◆ **Available records**:
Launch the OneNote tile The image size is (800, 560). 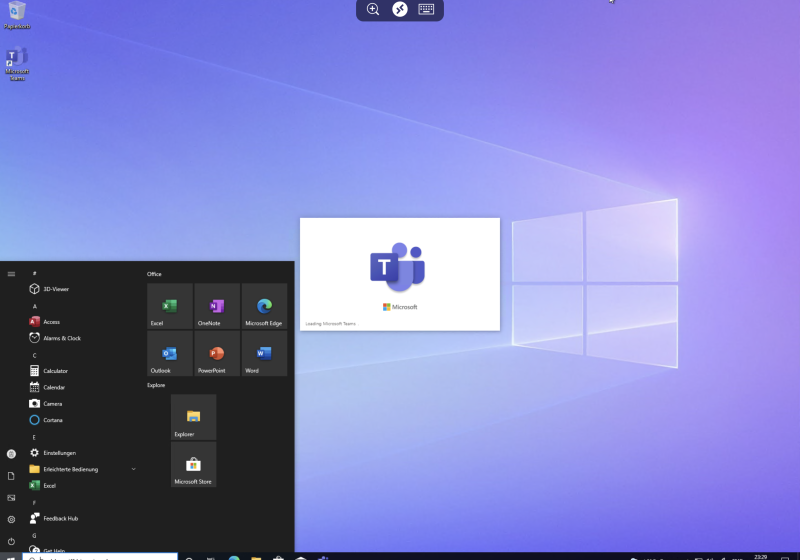pyautogui.click(x=217, y=306)
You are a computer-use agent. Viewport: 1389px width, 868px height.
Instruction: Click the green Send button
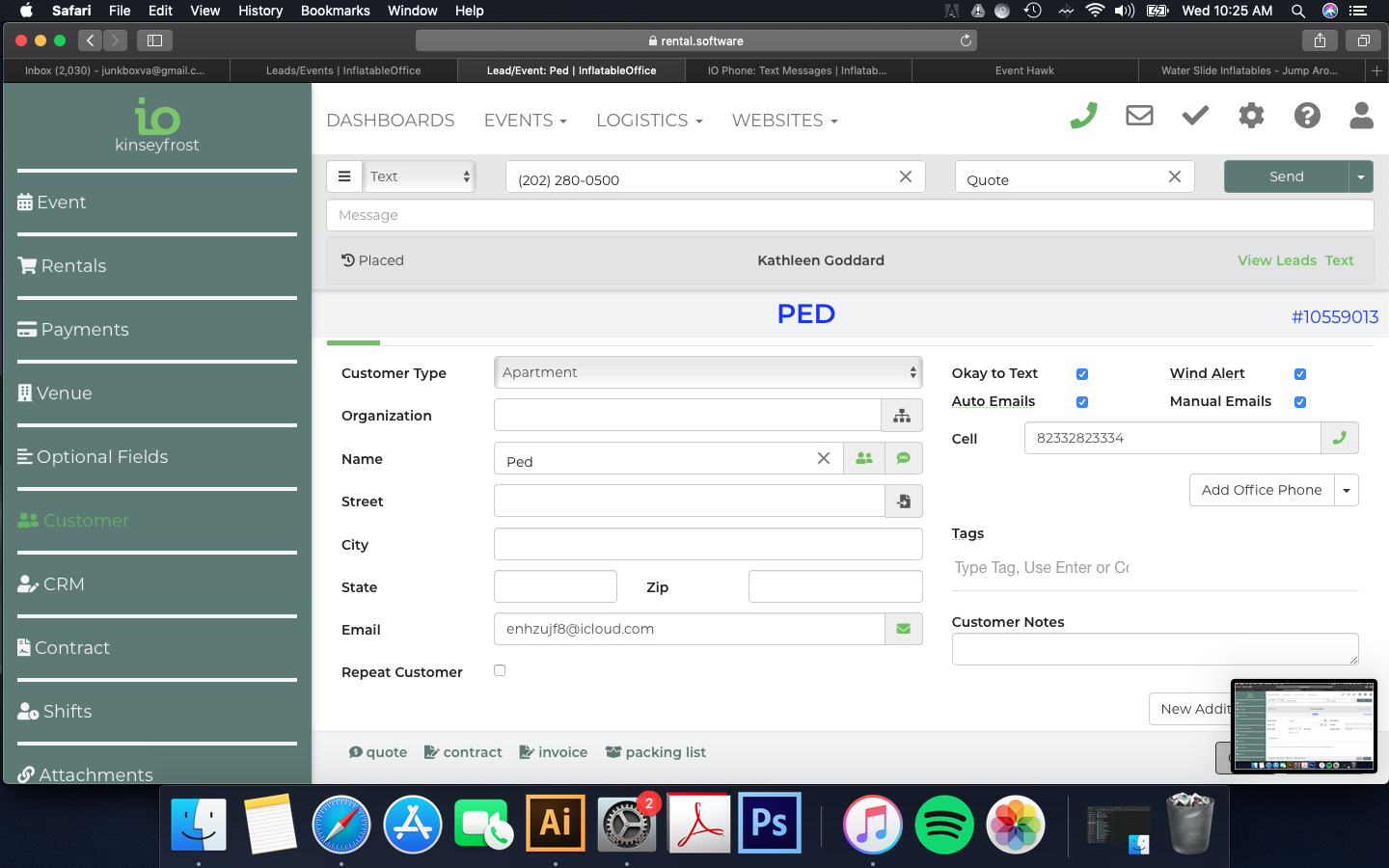click(1286, 176)
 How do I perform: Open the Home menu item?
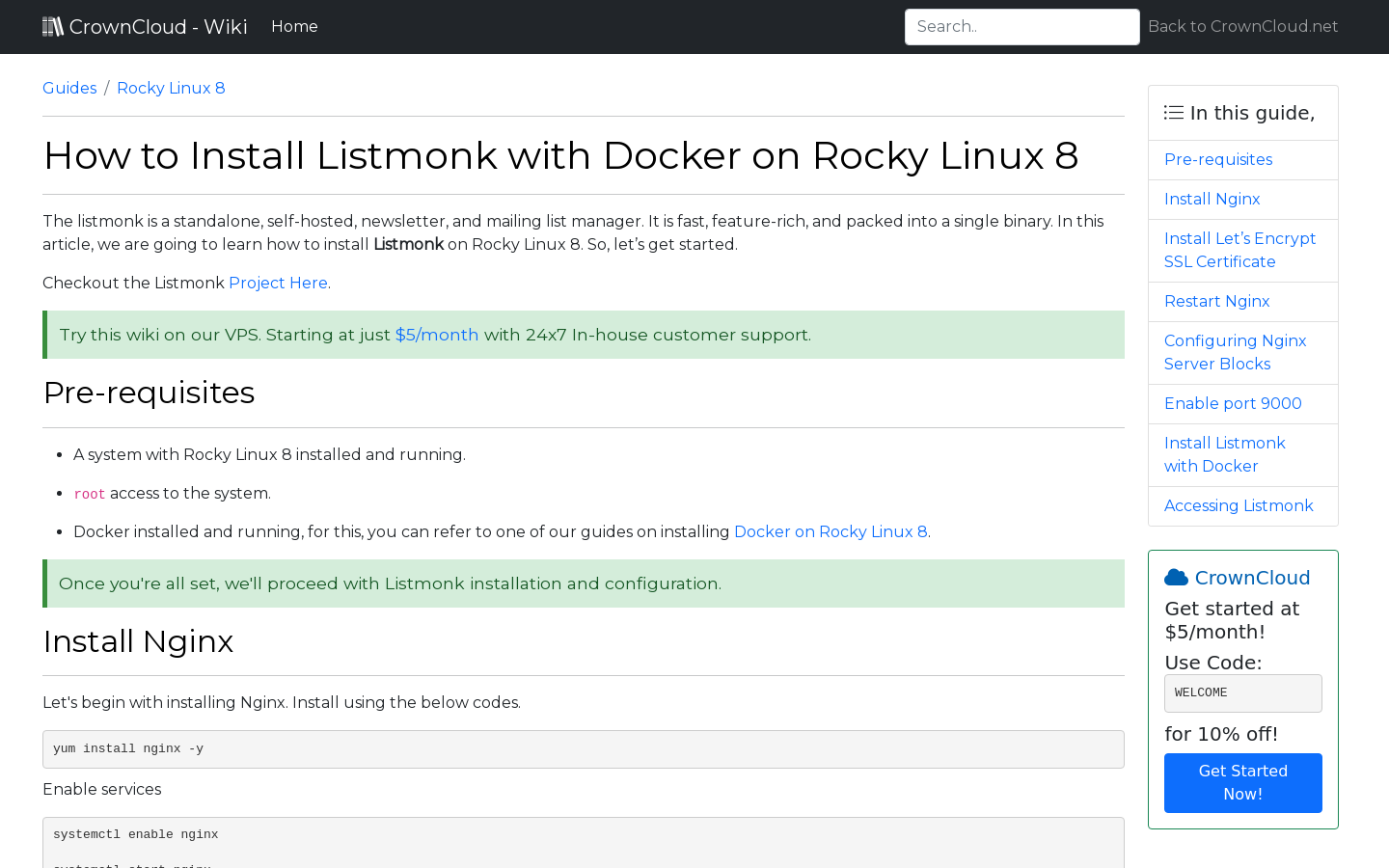click(x=294, y=26)
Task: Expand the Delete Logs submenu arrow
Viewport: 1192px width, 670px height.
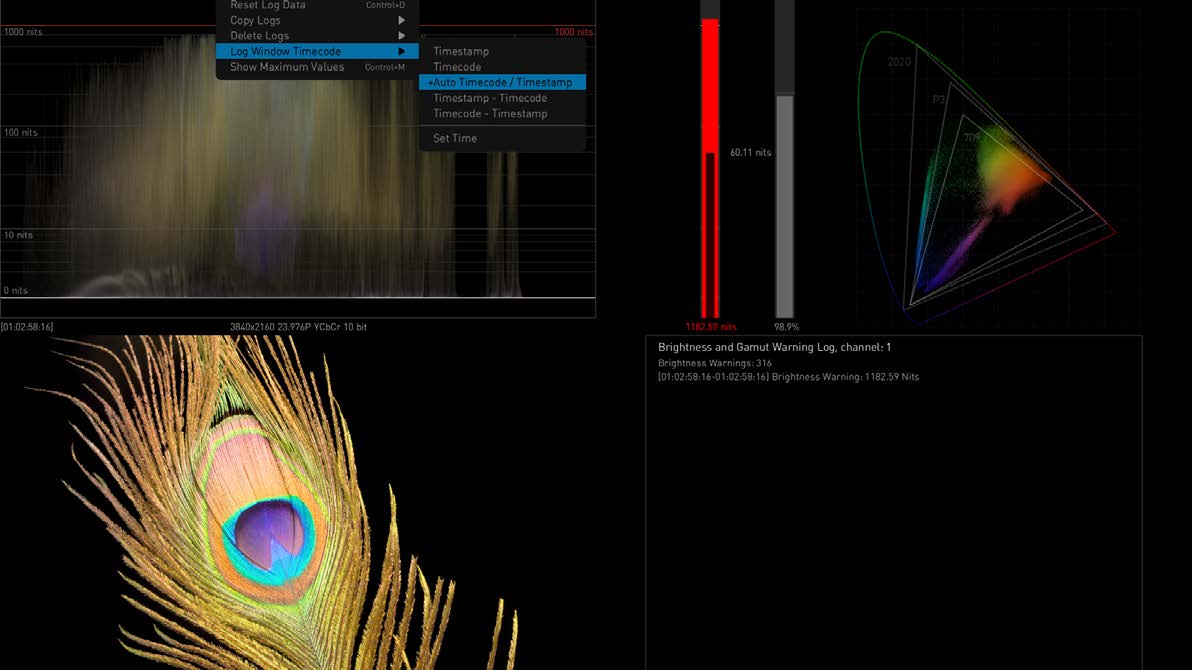Action: click(x=402, y=36)
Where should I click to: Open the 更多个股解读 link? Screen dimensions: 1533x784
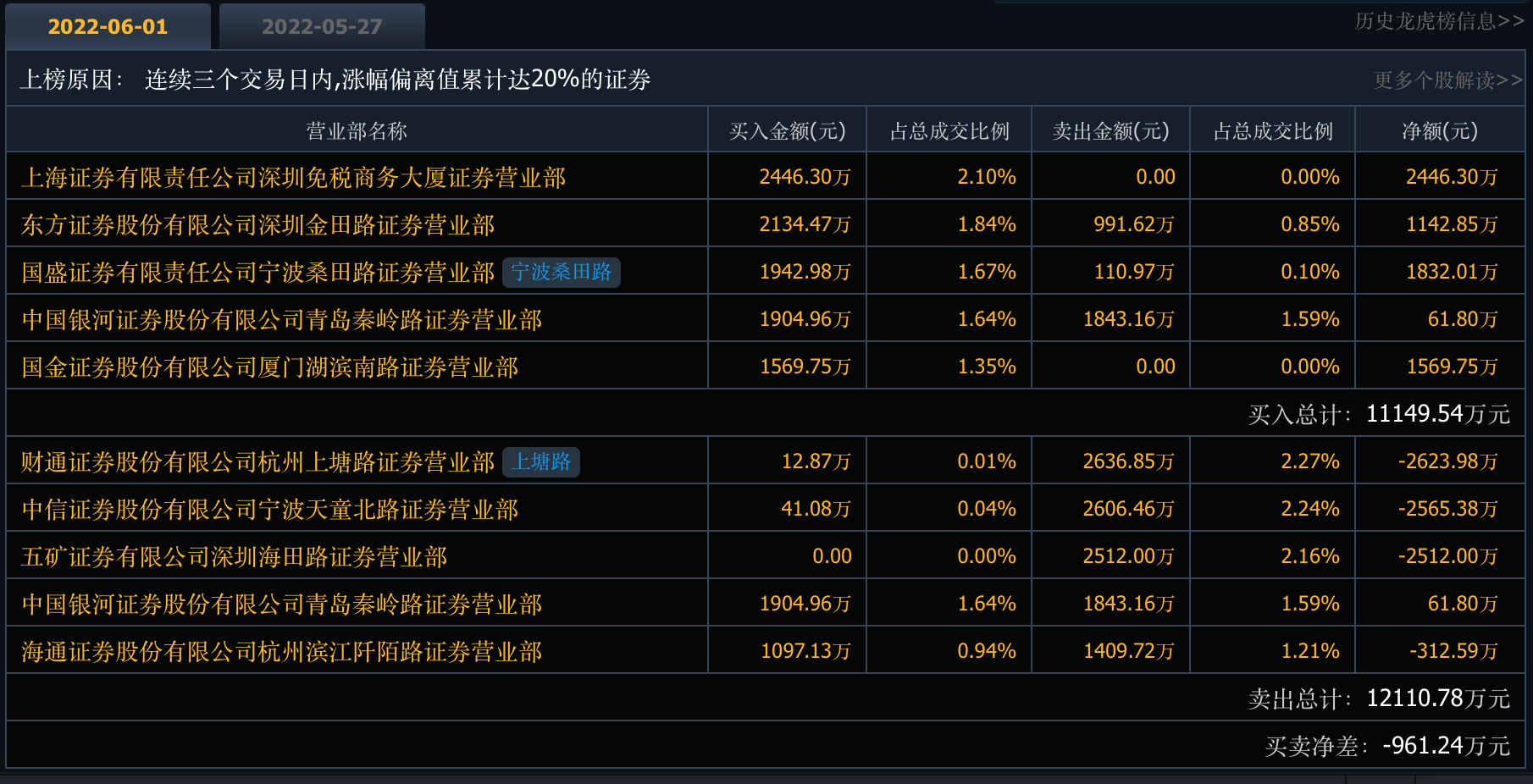coord(1447,80)
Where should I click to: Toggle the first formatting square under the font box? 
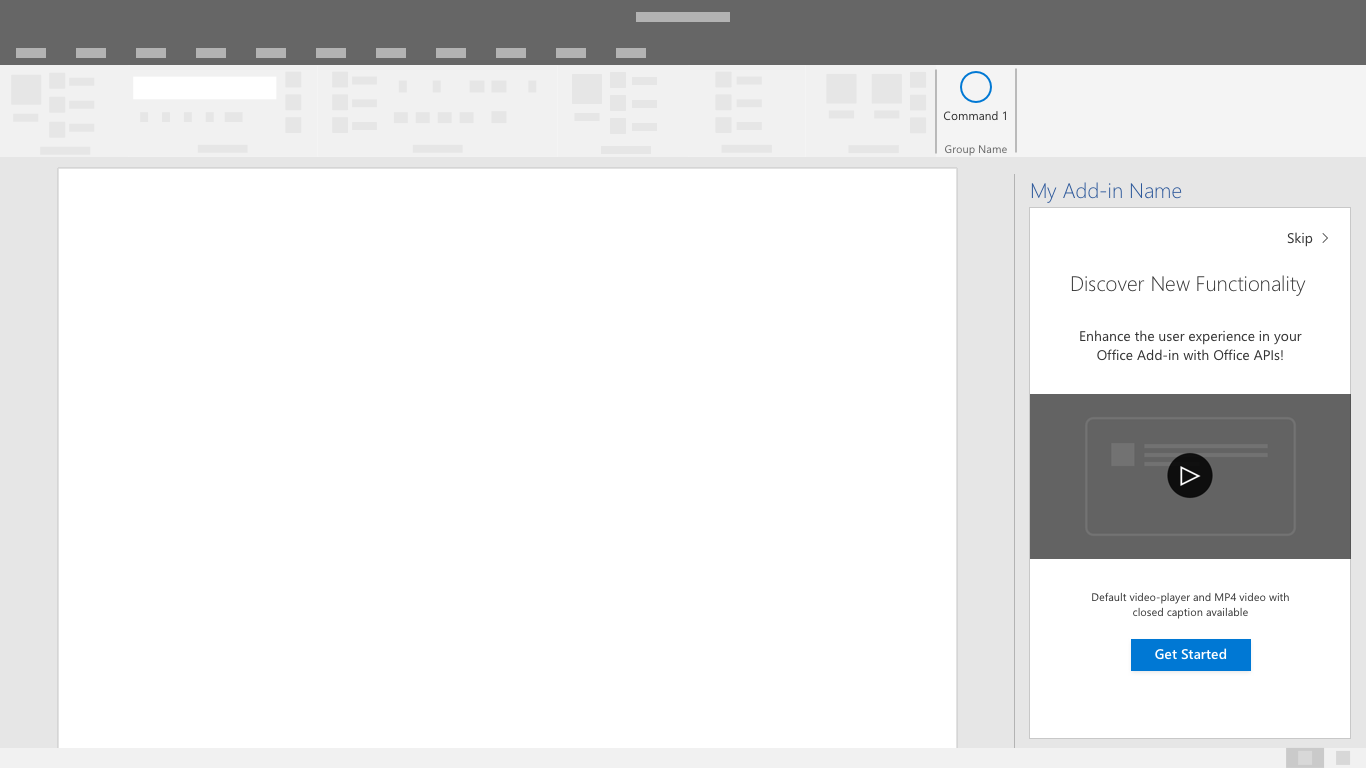click(144, 117)
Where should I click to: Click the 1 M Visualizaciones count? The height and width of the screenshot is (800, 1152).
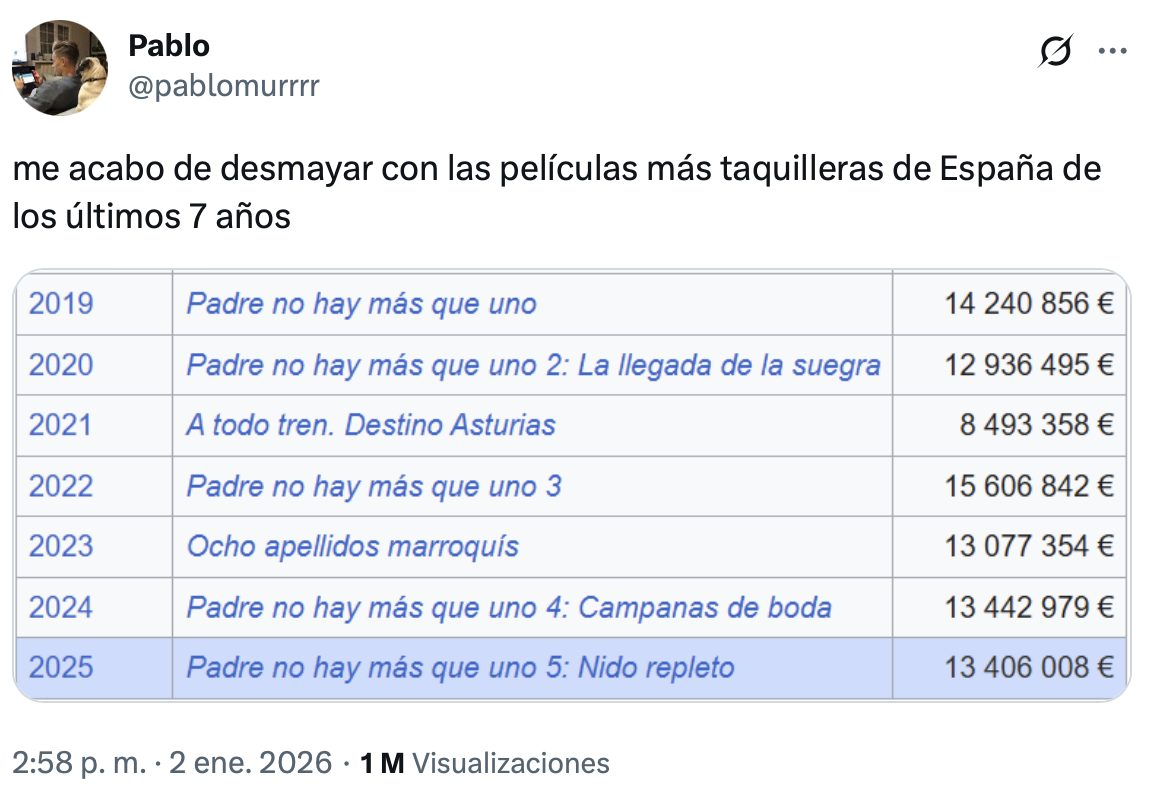coord(484,763)
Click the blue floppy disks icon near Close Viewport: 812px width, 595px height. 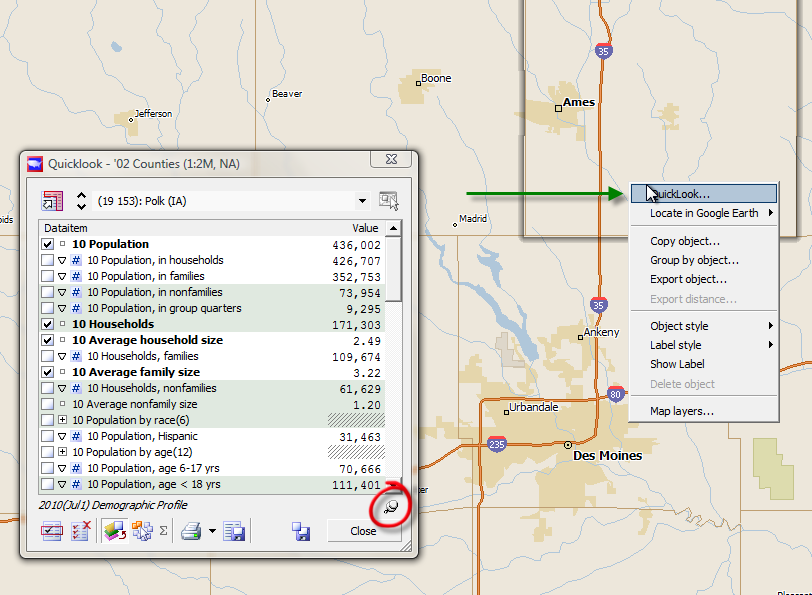pos(300,531)
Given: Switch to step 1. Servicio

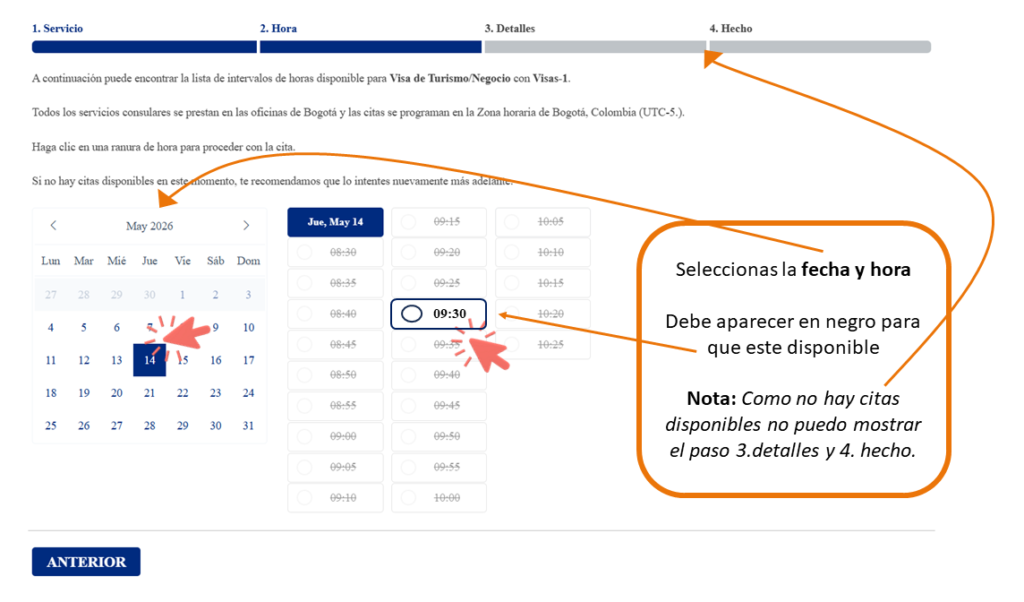Looking at the screenshot, I should tap(57, 28).
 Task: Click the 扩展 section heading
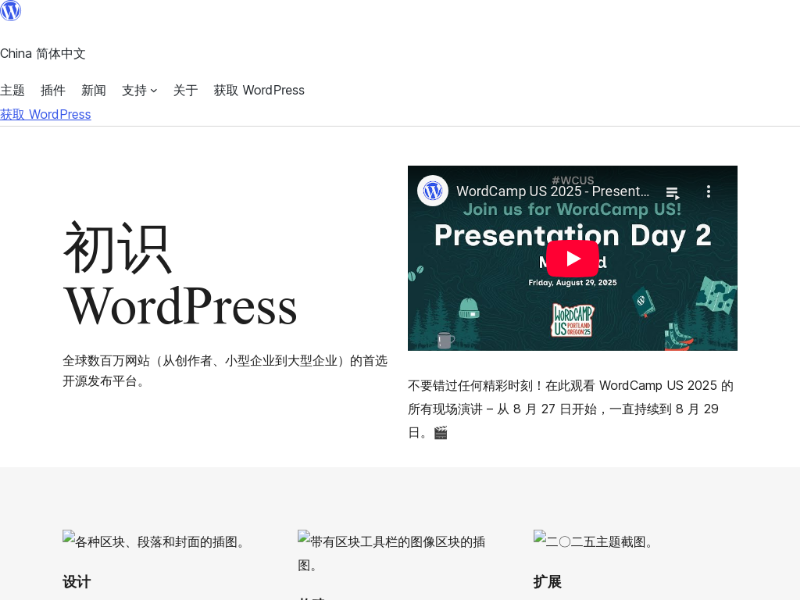click(547, 581)
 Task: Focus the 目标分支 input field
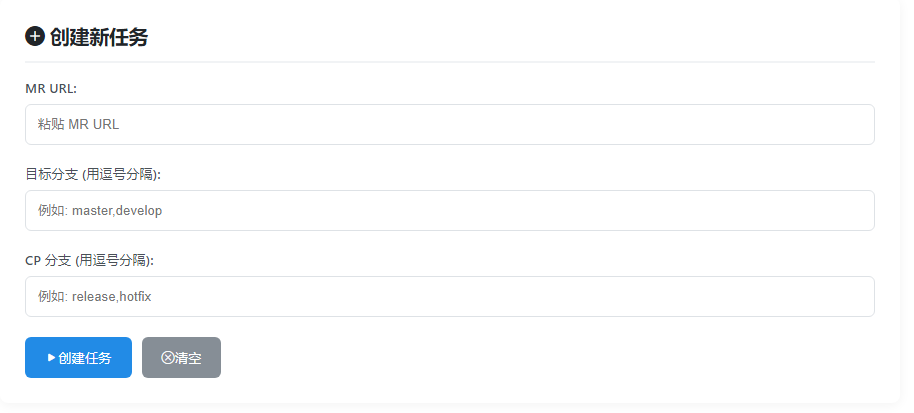(x=449, y=210)
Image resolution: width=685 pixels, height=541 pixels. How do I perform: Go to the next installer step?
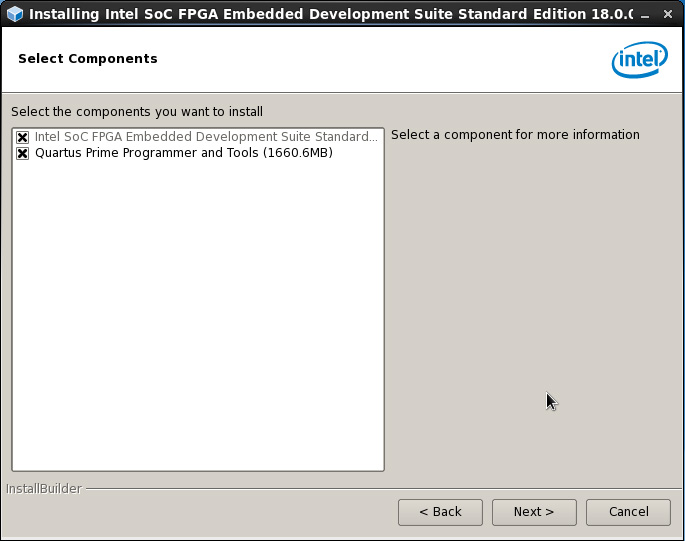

◆ **Work task**: Your copy must hold exactly the lines from the one with "Given: Switch to step 1. Servicio" to the end of the records above, both included, and no pictures.

◆ **Exercise answer**:
Given: Switch to step 1. Servicio

Looking at the screenshot, I should tap(57, 28).
 Task: Click the 扩展 section heading
click(547, 581)
 Task: Focus the 目标分支 input field
(x=449, y=210)
Image resolution: width=685 pixels, height=541 pixels. How do I perform: Go to the next installer step?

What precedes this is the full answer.